Each line of the data below from the one holding "The height and width of the screenshot is (826, 1456)." to the one holding "Click the search", inclusive, is to be reproduced exactly; no other line belongs in the answer.
──────────
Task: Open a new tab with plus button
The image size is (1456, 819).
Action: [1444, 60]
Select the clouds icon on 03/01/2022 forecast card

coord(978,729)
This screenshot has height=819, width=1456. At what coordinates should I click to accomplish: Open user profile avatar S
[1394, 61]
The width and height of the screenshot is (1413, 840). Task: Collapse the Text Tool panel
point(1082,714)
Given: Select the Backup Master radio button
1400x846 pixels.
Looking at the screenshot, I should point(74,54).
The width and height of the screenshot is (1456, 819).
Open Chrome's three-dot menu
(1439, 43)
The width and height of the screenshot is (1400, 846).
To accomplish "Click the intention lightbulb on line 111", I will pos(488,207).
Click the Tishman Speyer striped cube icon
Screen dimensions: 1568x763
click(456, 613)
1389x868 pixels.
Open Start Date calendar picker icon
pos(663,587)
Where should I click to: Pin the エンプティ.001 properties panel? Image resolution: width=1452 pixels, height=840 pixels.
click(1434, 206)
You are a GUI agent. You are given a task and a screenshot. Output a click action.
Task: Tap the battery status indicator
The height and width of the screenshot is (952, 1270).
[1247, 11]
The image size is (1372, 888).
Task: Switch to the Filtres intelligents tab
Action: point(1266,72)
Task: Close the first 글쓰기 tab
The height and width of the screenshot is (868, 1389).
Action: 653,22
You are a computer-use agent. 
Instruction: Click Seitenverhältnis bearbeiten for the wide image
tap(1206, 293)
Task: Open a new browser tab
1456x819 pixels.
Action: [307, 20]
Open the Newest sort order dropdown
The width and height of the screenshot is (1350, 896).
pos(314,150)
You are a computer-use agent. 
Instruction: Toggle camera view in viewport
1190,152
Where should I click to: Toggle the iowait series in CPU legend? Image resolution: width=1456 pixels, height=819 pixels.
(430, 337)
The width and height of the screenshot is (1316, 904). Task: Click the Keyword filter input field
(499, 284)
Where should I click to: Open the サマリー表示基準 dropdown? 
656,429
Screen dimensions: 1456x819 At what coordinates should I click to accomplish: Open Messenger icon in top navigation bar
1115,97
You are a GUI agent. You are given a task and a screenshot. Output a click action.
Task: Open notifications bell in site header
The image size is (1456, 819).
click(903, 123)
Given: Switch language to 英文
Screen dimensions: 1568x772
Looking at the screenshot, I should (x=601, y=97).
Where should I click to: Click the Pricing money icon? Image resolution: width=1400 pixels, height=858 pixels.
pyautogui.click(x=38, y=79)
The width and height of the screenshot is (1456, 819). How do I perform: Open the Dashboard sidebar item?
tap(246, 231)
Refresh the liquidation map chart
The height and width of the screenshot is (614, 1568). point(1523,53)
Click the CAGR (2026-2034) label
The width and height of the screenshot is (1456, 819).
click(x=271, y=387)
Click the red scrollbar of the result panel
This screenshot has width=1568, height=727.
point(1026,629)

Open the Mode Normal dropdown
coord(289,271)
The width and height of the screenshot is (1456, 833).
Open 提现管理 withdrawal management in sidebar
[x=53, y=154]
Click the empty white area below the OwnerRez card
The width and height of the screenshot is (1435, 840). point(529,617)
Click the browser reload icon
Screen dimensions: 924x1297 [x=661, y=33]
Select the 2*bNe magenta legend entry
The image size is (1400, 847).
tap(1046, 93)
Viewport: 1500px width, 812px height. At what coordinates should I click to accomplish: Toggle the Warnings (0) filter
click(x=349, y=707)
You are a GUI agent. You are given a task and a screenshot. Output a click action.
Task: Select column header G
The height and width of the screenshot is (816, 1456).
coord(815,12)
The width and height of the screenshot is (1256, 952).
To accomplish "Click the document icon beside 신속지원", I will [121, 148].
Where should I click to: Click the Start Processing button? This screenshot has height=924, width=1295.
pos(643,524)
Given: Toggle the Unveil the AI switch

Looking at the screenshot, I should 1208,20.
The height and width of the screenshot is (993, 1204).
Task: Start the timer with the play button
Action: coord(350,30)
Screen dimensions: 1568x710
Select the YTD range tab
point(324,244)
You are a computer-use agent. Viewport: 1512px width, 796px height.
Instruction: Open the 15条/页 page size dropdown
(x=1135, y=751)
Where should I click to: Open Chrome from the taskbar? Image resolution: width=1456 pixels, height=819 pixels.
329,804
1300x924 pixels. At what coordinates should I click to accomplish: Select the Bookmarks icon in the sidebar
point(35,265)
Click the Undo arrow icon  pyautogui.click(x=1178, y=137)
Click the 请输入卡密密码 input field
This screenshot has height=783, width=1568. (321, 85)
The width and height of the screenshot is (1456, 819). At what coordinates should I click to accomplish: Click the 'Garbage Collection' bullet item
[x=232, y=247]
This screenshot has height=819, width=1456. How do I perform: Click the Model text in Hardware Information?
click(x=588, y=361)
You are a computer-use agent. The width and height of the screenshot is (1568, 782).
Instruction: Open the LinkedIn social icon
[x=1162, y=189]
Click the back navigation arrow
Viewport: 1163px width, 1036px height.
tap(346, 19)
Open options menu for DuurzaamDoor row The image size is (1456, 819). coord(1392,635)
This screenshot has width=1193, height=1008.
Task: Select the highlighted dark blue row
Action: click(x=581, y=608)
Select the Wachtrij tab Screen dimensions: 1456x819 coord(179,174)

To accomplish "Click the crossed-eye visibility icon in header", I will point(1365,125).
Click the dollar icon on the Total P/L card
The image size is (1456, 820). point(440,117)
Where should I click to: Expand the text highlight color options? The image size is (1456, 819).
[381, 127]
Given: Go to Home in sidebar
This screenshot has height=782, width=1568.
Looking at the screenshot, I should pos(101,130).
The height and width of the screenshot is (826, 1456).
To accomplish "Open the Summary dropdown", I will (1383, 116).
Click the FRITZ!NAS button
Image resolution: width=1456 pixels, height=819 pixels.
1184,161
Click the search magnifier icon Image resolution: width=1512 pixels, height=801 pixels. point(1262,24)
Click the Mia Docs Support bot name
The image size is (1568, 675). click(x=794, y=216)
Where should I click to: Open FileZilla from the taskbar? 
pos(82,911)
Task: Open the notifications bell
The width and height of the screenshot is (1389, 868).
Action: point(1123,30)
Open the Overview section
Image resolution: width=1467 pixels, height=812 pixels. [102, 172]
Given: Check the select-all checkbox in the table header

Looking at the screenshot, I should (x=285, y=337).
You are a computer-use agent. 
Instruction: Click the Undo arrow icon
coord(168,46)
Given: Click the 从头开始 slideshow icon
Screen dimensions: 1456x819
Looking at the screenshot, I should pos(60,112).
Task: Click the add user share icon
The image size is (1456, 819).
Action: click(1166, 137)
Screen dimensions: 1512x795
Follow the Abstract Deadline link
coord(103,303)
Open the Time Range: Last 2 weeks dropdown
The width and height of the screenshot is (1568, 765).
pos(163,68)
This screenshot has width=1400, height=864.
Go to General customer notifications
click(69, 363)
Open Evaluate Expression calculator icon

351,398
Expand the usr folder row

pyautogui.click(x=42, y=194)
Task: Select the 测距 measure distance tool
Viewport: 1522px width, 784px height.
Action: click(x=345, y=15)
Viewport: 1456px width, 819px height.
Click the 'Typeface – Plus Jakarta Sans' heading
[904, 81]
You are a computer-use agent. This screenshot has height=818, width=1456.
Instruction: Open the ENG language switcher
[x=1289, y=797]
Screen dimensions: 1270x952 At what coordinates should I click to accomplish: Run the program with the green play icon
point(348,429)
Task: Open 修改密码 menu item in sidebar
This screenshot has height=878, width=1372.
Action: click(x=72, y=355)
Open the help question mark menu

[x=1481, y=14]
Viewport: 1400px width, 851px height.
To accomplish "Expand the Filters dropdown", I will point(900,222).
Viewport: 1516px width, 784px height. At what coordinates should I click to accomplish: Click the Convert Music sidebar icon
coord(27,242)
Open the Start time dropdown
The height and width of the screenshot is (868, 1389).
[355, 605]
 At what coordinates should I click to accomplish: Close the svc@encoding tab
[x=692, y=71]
──────────
REPLY =>
The height and width of the screenshot is (826, 1456).
To accomplish "Open the Summary dropdown", I will (1383, 116).
Click the FRITZ!NAS button
Image resolution: width=1456 pixels, height=819 pixels.
1184,161
Click the search magnifier icon Image resolution: width=1512 pixels, height=801 pixels. point(1262,24)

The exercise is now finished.